Chicagoland

Yes, the interior design of a church can help us pray better

By Dolores Madlener | Staff writer
Sunday, February 28, 2010

“Catholic Church Architecture and the Spirit of the Liturgy,” By Denis R. McNamara, 225 pp., $50, Liturgy Training Publications, (800) 933-1800.

This review is not written for artists, architects, pastors, seminary students, designers, liturgists, contractors or professors. “Catholic Church Architecture and the Spirit of the Liturgy” should simply be their required reading.

This review is for today’s voiceless parishioners who, without the kind of information in this book, have no constructive opinion as to what their church building’s interior renovation or new construction should ultimately look like.

The author, architectural historian Denis McNamara, is assistant director and faculty member at the Liturgical Institute of the University of St. Mary of the Lake/ Mundelein Seminary.

North, South, East and West from Holy Name Cathedral, our archdiocese has some of the most awesome churches in Christendom. Most were built in a different era, when, as author McNamara says, the church building was “a sacrament of the city of heaven.” If one of these is your house of worship, thank God, and read this book to better appreciate what you have. (In fact, McNamara’s first book, “Heavenly City,” showcased our outstanding houses of God.)
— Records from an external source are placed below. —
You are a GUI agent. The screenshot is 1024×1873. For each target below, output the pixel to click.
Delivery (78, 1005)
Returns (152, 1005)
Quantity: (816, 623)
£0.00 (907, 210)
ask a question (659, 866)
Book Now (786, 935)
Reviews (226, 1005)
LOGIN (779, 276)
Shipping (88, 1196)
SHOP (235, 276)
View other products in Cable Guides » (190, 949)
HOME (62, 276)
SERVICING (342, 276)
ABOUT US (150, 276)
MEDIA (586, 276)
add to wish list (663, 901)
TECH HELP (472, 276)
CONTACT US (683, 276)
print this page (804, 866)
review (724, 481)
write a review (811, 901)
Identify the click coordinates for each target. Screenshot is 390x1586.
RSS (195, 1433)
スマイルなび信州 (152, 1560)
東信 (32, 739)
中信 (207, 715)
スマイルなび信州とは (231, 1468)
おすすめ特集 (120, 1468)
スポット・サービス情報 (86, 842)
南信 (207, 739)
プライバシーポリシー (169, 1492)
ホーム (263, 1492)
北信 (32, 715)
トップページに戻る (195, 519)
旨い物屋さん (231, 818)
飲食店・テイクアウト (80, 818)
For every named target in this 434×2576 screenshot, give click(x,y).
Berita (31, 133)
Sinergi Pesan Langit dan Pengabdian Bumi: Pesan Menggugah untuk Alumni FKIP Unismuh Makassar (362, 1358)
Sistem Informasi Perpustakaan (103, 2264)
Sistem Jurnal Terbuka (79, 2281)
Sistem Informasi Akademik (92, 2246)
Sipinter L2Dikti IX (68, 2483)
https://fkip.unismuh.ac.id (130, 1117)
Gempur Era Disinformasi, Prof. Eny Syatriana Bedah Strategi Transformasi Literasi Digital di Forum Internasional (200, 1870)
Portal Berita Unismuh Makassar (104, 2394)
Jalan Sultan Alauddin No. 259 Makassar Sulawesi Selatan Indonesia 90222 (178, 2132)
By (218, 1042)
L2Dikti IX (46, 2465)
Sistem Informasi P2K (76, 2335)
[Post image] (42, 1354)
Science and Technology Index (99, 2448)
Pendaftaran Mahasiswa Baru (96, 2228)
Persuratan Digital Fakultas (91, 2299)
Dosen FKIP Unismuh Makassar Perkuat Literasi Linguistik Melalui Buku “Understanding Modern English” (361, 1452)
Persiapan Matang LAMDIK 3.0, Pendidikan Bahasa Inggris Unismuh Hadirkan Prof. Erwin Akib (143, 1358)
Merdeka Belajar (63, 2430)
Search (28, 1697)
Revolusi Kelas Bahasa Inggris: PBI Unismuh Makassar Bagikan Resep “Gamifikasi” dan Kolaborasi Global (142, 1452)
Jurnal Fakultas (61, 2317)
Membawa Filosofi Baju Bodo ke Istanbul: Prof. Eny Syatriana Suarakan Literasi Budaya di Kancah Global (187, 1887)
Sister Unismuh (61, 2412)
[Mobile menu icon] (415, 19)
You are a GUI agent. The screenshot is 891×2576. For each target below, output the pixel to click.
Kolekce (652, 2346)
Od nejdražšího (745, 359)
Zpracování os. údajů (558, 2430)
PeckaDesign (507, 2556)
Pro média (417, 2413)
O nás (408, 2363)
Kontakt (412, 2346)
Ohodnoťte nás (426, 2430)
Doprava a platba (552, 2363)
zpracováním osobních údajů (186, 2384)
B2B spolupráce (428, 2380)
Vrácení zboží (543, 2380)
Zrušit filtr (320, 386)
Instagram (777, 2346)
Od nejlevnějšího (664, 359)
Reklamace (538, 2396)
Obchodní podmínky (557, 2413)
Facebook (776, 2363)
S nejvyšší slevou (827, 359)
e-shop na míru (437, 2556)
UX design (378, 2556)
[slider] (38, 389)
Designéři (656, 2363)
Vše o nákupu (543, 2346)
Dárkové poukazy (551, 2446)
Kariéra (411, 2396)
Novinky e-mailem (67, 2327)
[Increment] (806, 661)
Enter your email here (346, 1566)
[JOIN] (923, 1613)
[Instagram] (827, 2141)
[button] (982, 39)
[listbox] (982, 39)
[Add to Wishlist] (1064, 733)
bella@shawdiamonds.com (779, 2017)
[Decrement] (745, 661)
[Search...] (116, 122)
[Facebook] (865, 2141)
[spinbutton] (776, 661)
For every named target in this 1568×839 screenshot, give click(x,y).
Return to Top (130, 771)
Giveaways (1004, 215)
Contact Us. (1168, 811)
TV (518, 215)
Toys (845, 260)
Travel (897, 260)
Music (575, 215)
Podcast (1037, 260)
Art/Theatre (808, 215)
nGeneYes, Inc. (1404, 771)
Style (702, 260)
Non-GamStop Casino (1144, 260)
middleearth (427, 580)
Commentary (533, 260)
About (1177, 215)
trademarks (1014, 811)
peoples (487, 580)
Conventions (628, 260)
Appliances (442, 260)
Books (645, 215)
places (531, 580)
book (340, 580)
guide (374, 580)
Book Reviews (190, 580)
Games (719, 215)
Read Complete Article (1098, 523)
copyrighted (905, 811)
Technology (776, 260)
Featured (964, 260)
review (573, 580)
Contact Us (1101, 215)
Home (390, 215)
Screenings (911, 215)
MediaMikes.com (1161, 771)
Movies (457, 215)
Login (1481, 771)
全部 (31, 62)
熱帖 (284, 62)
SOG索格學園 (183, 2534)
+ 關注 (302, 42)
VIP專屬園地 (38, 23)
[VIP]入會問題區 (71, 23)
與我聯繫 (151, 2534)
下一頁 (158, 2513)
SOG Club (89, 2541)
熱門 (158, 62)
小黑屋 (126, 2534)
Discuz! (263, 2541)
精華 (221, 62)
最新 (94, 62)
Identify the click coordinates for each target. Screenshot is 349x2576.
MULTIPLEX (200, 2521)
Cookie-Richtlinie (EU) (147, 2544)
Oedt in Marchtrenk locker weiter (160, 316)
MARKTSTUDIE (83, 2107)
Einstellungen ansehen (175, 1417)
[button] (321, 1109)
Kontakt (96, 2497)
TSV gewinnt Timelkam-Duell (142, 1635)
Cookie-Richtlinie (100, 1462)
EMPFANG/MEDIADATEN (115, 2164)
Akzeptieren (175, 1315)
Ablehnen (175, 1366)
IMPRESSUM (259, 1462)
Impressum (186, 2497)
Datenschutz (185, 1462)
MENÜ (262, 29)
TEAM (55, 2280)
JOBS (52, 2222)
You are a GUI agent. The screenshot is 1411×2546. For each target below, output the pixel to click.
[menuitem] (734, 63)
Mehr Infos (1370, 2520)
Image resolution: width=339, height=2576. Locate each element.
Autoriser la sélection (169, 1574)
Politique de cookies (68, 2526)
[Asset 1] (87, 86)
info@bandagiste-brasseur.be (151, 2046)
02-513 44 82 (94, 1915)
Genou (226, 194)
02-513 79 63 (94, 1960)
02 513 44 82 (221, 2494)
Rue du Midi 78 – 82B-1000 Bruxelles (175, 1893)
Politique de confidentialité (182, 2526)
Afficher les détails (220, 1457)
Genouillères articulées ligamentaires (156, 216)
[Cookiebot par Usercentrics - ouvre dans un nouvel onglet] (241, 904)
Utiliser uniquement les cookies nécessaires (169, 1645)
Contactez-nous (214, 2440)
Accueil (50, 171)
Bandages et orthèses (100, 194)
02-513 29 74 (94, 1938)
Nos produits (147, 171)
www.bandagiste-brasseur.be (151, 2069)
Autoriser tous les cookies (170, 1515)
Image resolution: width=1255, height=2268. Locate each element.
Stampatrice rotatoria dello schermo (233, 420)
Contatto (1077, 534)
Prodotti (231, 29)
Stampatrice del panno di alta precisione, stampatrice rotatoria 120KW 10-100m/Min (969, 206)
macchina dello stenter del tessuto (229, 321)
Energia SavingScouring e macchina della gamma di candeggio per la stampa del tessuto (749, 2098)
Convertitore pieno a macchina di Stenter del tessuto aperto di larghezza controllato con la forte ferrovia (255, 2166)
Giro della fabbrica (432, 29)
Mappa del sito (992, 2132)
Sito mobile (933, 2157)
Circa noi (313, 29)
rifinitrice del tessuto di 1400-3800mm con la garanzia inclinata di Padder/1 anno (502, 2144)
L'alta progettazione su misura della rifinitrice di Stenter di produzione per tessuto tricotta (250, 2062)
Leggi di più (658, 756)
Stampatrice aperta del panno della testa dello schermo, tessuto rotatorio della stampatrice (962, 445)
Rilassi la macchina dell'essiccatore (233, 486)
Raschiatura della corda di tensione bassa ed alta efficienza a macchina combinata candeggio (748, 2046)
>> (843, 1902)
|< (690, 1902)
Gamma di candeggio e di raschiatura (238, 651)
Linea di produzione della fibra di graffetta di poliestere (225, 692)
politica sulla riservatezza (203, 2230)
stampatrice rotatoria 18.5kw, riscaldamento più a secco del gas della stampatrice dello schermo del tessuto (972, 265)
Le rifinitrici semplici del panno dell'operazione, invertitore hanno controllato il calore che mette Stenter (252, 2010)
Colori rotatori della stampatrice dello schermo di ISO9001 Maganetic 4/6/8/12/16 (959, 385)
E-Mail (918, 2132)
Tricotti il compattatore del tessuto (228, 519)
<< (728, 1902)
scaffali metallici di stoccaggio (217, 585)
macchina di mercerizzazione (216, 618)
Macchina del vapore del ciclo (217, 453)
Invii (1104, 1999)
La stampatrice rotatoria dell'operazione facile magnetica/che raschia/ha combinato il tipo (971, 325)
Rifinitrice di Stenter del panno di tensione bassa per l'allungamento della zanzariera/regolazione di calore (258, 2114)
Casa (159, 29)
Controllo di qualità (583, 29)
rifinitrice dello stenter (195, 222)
If perchance your Sunday Eucharist is offered in an upscale gymnasium, read this book to be informed of what you’re missing.

All parish churches are filled with happy and sentimental memories — loving neighbors, and ghosts of those who went before — who cooked the chicken dinners that built those walls in our founding pastor’s price range.

McNamara expresses a school of thought that the “something” missing in so much of our world is Beauty, Truth and Goodness, which is God himself. He hopes through this book to help readers “rediscover the meaning of Beauty.” Savor these 225 pages and 425 stunning photographs that will speak to your heart.

He also addresses the competing themes at work in church design today and strives in charity to find middle ground.

Summing up the role of liturgical art and architecture in liturgy, McNamara writes: “…it reveals to us our heavenly destination by showing us where we are, where we have been and where we are going. … It welcomes us to the Heavenly Banqueting Feast … It shows to our eyes the glory of heaven.”